**Extract to read:**
━━━━
Observability Overview

What is Observability?

Observability is the ability to understand the internal state of a system based on its external outputs. In software systems, this means being able to answer questions about your application's behavior in production by examining logs, metrics, and traces.

The difference between monitoring and observability:

Monitoring answers known questions: "Is the CPU above 80%?" "Is the error rate above 5%?"
Observability enables exploring unknown questions: "Why is this specific user's checkout failing?" "Where in the call chain is latency increasing?"

Monitoring tells you that something is wrong. Observability helps you understand why and where.

The Three Pillars of Observability

Modern observability relies on three complementary data types, often called the "three pillars":

1. Logs - The Narrative

Logs capture discrete events that happened in your system. Each log entry tells a small story: "User U-123 attempted login," "Database query took 2.5s," "Payment P-456 completed successfully."

Strengths:

Detailed context about specific events
Essential for debugging specific issues
Provides audit trails for compliance
Can answer "What exactly happened at 10:15:30 AM?"

Limitations:

High volume (every event creates a log)
Difficult to aggregate and trend
Can be noisy and hard to search without structure

Example questions logs answer:

Why did payment PAY-123 fail?
What error message did user U-456 see?
━━━━
**Raw data:**

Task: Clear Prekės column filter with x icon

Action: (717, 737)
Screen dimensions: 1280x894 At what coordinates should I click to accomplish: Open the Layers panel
━━━━
Rewrite the passage of the observability overview between "Detailed context about" and "payment PAY-123 fail?", inclusive, replacing "debugging" with "troubleshooting".

Detailed context about specific events
Essential for troubleshooting specific issues
Provides audit trails for compliance
Can answer "What exactly happened at 10:15:30 AM?"

Limitations:

High volume (every event creates a log)
Difficult to aggregate and trend
Can be noisy and hard to search without structure

Example questions logs answer:

Why did payment PAY-123 fail?